Comparing 2 Mortgage Options - How To Decide?

Fairone

LoanSafe Member
Aug 19, 2013
14
0
1
I'm not sure if this is the correct forum but here goes:


Last year I was unemployed for several months and fell behind on my mortgage payments.
My mortgage holder, Chase, has now offered me a HAMP mortgage and I've made 3 trial
payments and will very soon have to decide whether to accept this new mortgage or not.
Fortunately, earlier this year I found stable employment and have now saved enough money
to catch up with my arrears of approx. $9k (although I still owe Chase a further 10k for
property taxes that they paid on my behalf).
I'd like some advice in order to make a decision on whether to pay off my arrears
and stay with my original mortgage or to accept the new HAMP mortgage. Here are some
details in order to make a comparison:

Original 15 year mortgage
-------------------------
Monthly payment $1336
Interest rate 4.5%
Term remaining 47 months
Unpaid principal $65123
Monthly taxes $572
Hazard insurance $95
Total monthly payments: $2003 (including taxes and insurance)

Stored data entries
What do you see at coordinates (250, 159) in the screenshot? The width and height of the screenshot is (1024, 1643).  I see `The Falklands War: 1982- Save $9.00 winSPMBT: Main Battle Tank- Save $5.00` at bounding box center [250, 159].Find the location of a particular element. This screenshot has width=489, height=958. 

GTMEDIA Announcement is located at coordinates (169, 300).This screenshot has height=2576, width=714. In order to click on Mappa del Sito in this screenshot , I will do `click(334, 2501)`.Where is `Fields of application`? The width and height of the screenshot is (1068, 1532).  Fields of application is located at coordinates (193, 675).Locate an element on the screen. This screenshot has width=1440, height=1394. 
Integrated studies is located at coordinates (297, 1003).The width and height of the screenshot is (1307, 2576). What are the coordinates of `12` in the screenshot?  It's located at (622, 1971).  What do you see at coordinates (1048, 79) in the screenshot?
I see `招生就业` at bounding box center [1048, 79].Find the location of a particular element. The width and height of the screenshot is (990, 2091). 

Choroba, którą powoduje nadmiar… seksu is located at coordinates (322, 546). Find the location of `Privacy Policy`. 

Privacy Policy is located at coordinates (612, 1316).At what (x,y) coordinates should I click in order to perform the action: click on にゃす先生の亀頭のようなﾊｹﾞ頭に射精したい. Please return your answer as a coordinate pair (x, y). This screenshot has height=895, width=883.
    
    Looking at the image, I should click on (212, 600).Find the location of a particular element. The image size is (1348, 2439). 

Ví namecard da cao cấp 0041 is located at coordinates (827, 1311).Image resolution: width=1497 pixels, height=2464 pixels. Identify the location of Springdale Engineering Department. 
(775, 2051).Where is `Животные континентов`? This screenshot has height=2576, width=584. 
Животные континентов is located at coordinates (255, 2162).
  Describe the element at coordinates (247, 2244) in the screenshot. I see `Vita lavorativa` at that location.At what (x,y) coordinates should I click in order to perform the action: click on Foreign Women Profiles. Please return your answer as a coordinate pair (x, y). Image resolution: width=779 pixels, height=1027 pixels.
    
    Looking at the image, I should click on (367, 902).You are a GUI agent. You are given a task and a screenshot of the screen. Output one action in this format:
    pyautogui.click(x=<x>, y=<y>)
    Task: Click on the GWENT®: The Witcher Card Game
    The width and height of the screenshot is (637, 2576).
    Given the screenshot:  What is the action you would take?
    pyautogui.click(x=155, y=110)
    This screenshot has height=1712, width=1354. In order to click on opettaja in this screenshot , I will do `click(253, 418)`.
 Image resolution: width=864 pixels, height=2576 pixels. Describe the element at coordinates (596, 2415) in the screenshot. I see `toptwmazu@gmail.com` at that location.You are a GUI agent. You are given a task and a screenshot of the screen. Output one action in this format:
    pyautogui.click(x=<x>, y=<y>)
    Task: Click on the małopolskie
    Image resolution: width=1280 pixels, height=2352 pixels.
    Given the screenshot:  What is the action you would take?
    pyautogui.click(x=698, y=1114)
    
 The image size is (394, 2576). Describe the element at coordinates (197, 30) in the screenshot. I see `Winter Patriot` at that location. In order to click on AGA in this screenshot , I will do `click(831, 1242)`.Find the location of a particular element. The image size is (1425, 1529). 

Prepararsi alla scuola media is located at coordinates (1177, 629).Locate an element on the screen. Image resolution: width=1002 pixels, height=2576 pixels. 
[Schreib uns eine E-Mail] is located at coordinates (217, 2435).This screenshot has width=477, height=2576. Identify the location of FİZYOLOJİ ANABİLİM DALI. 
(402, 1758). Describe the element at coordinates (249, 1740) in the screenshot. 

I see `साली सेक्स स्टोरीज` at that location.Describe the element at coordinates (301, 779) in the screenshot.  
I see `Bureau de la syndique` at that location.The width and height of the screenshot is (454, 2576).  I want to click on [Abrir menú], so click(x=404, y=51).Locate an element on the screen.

• **REQUIRED TASKS**
A - In the mortgage post, which company holds the writer's mortgage?
B - Which items under "Original 15 year mortgage" in the mortgage post are given as dollar amounts? List each with its amount.
C - How would you put this sentence from the mortgage post into Spanish: "Last year I was unemployed for several months and fell behind on my mortgage payments."?

• **TASK-BY-TASK SOLUTIONS**
A - Chase

B -
- Monthly payment: $1336
- Unpaid principal: $65123
- Monthly taxes: $572
- Hazard insurance: $95
- Total monthly payments: $2003 (including taxes and insurance)

C - El año pasado estuve sin empleo durante varios meses y me atrasé en los pagos de mi hipoteca.